Work to complete | If a line in the data holds "first", copy that line out in full.
★ ★ ★ ★
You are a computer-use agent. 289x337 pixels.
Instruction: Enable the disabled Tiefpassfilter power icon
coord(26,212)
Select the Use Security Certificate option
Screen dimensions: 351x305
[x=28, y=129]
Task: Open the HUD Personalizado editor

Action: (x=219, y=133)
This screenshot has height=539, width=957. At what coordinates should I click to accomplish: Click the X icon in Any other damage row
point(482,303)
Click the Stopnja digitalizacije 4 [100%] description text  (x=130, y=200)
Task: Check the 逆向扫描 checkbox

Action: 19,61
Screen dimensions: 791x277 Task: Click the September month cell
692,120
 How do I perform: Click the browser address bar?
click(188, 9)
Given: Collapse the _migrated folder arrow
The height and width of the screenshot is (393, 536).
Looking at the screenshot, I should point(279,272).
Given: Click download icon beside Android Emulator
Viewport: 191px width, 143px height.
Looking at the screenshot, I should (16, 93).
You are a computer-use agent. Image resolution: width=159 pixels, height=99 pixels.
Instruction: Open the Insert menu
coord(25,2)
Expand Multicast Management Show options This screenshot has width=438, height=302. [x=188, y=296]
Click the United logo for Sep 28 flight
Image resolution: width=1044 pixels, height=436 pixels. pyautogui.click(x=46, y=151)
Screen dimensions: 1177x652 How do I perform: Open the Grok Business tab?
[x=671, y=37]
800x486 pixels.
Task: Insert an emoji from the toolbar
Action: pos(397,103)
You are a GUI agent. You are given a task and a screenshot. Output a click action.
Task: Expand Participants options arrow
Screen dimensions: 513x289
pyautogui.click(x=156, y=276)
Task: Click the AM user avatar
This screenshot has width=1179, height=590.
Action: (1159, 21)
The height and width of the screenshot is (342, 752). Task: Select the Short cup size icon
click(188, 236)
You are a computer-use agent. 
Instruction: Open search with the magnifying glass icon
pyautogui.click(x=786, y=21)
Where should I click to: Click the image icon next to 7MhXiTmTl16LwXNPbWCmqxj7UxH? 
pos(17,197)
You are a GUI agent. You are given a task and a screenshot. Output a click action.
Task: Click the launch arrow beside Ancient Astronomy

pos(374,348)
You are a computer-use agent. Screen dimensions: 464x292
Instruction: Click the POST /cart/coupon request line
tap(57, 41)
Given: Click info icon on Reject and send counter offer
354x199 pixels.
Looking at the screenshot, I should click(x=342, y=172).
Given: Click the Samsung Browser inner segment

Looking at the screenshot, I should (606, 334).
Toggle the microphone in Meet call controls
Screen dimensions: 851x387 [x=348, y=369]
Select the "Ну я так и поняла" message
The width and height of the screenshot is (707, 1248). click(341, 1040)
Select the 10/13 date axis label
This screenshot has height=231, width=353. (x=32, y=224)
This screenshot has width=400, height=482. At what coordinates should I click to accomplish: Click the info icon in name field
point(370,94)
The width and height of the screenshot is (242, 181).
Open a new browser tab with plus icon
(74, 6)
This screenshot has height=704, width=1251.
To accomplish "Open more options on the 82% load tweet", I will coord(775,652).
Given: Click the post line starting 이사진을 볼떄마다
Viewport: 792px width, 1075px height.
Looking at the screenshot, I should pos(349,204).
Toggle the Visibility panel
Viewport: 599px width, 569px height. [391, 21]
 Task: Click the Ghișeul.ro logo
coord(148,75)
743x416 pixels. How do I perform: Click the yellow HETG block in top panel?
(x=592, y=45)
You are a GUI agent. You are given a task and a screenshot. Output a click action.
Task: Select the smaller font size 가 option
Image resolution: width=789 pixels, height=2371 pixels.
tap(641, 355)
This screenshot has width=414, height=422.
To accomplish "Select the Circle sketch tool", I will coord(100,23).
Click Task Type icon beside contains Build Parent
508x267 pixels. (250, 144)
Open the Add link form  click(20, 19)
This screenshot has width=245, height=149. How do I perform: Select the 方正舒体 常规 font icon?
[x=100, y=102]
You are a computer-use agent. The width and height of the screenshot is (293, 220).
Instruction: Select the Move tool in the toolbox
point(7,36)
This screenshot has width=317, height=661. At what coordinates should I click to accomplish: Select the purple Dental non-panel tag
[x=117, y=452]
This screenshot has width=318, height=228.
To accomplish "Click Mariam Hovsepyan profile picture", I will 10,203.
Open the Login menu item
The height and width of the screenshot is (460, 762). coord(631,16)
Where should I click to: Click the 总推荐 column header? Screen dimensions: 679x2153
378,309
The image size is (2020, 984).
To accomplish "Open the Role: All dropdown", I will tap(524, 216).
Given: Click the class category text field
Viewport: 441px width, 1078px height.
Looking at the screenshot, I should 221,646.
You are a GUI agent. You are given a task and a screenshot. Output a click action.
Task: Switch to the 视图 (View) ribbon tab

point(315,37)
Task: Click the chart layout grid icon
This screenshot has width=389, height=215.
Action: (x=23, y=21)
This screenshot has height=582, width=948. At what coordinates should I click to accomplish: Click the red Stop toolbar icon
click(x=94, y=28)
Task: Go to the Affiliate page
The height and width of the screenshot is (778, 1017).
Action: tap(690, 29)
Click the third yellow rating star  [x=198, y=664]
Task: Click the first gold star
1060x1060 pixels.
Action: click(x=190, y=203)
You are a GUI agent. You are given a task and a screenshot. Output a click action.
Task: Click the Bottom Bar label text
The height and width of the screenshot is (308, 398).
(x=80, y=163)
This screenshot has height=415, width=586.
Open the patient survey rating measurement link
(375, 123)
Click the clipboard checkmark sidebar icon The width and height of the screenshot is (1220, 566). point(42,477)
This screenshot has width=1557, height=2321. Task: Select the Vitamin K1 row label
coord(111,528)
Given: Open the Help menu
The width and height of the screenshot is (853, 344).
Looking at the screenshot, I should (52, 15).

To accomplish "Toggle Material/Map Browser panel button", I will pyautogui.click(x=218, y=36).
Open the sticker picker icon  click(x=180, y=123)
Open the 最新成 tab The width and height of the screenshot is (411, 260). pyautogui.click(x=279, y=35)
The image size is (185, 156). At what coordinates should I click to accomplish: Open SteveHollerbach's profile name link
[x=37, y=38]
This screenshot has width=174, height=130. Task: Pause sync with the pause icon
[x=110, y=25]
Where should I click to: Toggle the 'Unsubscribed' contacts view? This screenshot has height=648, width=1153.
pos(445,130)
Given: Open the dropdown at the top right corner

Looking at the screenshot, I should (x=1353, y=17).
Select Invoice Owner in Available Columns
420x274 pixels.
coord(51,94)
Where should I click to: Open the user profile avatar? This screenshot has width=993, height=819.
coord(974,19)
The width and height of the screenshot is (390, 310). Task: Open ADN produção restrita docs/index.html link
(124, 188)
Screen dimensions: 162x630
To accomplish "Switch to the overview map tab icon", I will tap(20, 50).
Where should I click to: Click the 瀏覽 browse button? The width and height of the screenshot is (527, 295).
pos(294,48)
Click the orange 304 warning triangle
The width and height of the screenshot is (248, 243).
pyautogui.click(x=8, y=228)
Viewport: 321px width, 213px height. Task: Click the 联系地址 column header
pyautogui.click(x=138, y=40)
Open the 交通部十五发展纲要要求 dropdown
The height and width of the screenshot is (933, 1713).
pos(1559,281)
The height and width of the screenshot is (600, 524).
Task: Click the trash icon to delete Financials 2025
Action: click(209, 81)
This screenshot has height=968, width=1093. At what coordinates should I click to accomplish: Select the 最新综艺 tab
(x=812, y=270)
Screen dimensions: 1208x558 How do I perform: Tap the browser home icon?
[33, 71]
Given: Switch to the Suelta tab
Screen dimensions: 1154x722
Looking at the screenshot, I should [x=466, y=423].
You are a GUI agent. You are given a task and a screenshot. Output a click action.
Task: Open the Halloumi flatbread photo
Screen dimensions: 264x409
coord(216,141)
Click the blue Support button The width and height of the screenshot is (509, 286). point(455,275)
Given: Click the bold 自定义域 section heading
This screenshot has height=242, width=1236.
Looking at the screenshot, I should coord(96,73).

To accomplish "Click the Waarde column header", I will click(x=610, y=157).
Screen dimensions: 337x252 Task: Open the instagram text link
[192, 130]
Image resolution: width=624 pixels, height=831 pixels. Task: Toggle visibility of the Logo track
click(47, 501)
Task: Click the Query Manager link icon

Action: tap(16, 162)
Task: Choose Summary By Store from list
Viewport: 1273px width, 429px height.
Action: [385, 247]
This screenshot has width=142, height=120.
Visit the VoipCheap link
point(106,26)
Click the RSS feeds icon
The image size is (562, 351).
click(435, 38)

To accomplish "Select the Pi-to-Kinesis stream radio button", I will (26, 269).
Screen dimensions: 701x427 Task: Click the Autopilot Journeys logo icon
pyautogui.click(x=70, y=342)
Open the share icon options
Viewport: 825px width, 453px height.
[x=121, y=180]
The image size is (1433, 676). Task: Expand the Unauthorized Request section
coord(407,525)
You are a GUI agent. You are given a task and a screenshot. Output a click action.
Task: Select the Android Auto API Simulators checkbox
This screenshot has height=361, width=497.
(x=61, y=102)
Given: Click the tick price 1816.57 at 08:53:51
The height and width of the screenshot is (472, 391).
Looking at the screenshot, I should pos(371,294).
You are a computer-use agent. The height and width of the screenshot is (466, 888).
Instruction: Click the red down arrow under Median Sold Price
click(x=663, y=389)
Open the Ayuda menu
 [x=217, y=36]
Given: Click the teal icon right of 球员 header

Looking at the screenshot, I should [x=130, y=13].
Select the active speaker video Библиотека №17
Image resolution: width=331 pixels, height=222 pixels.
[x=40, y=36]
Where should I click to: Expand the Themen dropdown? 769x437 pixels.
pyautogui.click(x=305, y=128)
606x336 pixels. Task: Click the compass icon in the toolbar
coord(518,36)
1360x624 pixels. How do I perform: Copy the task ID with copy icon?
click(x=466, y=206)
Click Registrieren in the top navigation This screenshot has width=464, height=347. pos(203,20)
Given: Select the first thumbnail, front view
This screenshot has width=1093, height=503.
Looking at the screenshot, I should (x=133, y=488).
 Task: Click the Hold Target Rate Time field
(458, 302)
★ ★ ★ ★
Exercise solution |
Task: Click the first gold star
Given: Select the first thumbnail, front view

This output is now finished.